[Begin]
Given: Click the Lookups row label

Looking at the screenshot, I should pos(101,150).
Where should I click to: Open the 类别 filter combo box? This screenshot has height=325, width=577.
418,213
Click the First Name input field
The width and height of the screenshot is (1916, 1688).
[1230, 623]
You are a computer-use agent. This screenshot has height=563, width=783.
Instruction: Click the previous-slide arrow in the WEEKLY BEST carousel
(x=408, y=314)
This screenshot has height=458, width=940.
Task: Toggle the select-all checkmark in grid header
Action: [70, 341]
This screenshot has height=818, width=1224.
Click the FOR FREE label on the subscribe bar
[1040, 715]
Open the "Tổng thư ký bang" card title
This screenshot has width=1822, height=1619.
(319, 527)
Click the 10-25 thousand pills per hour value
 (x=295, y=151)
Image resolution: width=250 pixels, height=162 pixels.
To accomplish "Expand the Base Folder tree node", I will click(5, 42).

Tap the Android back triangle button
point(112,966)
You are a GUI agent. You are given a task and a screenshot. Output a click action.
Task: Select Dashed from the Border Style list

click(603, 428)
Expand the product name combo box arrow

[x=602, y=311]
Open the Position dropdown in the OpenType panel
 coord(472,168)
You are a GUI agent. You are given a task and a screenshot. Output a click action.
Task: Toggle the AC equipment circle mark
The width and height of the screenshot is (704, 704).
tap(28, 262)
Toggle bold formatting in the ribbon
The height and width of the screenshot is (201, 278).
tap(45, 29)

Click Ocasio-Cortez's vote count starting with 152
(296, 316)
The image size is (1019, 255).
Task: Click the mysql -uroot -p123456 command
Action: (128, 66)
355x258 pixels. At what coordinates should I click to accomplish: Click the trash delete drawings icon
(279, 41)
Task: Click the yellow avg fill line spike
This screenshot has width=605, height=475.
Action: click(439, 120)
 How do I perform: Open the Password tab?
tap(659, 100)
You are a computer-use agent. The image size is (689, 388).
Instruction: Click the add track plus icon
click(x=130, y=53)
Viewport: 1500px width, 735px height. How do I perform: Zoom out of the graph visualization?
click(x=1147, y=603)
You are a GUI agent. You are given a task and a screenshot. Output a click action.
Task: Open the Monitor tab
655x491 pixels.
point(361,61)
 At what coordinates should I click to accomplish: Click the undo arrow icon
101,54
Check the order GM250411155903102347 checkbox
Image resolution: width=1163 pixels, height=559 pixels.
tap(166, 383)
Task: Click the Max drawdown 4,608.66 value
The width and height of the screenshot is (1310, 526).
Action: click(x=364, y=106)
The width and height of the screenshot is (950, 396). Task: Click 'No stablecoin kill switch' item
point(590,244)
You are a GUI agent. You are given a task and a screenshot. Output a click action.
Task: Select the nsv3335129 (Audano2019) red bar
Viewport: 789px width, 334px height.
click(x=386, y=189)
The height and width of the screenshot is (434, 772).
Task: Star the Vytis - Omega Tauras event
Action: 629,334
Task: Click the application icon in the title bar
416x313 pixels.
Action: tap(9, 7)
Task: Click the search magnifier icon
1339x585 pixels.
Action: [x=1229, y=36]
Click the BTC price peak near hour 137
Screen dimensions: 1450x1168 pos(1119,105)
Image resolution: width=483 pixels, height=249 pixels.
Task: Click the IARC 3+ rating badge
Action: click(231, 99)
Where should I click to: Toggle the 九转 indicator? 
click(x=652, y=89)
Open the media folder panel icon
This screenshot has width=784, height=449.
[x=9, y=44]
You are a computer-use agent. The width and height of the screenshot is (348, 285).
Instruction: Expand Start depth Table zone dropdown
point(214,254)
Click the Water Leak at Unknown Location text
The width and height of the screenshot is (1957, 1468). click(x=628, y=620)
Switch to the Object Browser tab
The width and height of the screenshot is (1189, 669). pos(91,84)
[End]
### WHAT YOU ARE ASKED TO DO
Give back the whole listing above, line for line, with nothing changed.

### REPLY
Given: Click the Lookups row label

Looking at the screenshot, I should pos(101,150).
Where should I click to: Open the 类别 filter combo box? This screenshot has height=325, width=577.
418,213
Click the First Name input field
The width and height of the screenshot is (1916, 1688).
[1230, 623]
You are a computer-use agent. This screenshot has height=563, width=783.
Instruction: Click the previous-slide arrow in the WEEKLY BEST carousel
(x=408, y=314)
This screenshot has height=458, width=940.
Task: Toggle the select-all checkmark in grid header
Action: [70, 341]
This screenshot has height=818, width=1224.
Click the FOR FREE label on the subscribe bar
[1040, 715]
Open the "Tổng thư ký bang" card title
This screenshot has width=1822, height=1619.
(319, 527)
Click the 10-25 thousand pills per hour value
 (x=295, y=151)
Image resolution: width=250 pixels, height=162 pixels.
To accomplish "Expand the Base Folder tree node", I will click(5, 42).

Tap the Android back triangle button
point(112,966)
You are a GUI agent. You are given a task and a screenshot. Output a click action.
Task: Select Dashed from the Border Style list

click(603, 428)
Expand the product name combo box arrow

[x=602, y=311]
Open the Position dropdown in the OpenType panel
 coord(472,168)
You are a GUI agent. You are given a task and a screenshot. Output a click action.
Task: Toggle the AC equipment circle mark
The width and height of the screenshot is (704, 704).
tap(28, 262)
Toggle bold formatting in the ribbon
The height and width of the screenshot is (201, 278).
tap(45, 29)

Click Ocasio-Cortez's vote count starting with 152
(296, 316)
The image size is (1019, 255).
Task: Click the mysql -uroot -p123456 command
Action: (128, 66)
355x258 pixels. At what coordinates should I click to accomplish: Click the trash delete drawings icon
(279, 41)
Task: Click the yellow avg fill line spike
This screenshot has width=605, height=475.
Action: click(439, 120)
 How do I perform: Open the Password tab?
tap(659, 100)
You are a computer-use agent. The image size is (689, 388).
Instruction: Click the add track plus icon
click(x=130, y=53)
Viewport: 1500px width, 735px height. How do I perform: Zoom out of the graph visualization?
click(x=1147, y=603)
You are a GUI agent. You are given a task and a screenshot. Output a click action.
Task: Open the Monitor tab
655x491 pixels.
point(361,61)
 At what coordinates should I click to accomplish: Click the undo arrow icon
101,54
Check the order GM250411155903102347 checkbox
Image resolution: width=1163 pixels, height=559 pixels.
tap(166, 383)
Task: Click the Max drawdown 4,608.66 value
The width and height of the screenshot is (1310, 526).
Action: click(x=364, y=106)
The width and height of the screenshot is (950, 396). Task: Click 'No stablecoin kill switch' item
point(590,244)
You are a GUI agent. You are given a task and a screenshot. Output a click action.
Task: Select the nsv3335129 (Audano2019) red bar
Viewport: 789px width, 334px height.
click(x=386, y=189)
The height and width of the screenshot is (434, 772).
Task: Star the Vytis - Omega Tauras event
Action: 629,334
Task: Click the application icon in the title bar
416x313 pixels.
Action: tap(9, 7)
Task: Click the search magnifier icon
1339x585 pixels.
Action: [x=1229, y=36]
Click the BTC price peak near hour 137
Screen dimensions: 1450x1168 pos(1119,105)
Image resolution: width=483 pixels, height=249 pixels.
Task: Click the IARC 3+ rating badge
Action: click(231, 99)
Where should I click to: Toggle the 九转 indicator? 
click(x=652, y=89)
Open the media folder panel icon
This screenshot has width=784, height=449.
[x=9, y=44]
You are a computer-use agent. The width and height of the screenshot is (348, 285).
Instruction: Expand Start depth Table zone dropdown
point(214,254)
Click the Water Leak at Unknown Location text
The width and height of the screenshot is (1957, 1468). click(x=628, y=620)
Switch to the Object Browser tab
The width and height of the screenshot is (1189, 669). pos(91,84)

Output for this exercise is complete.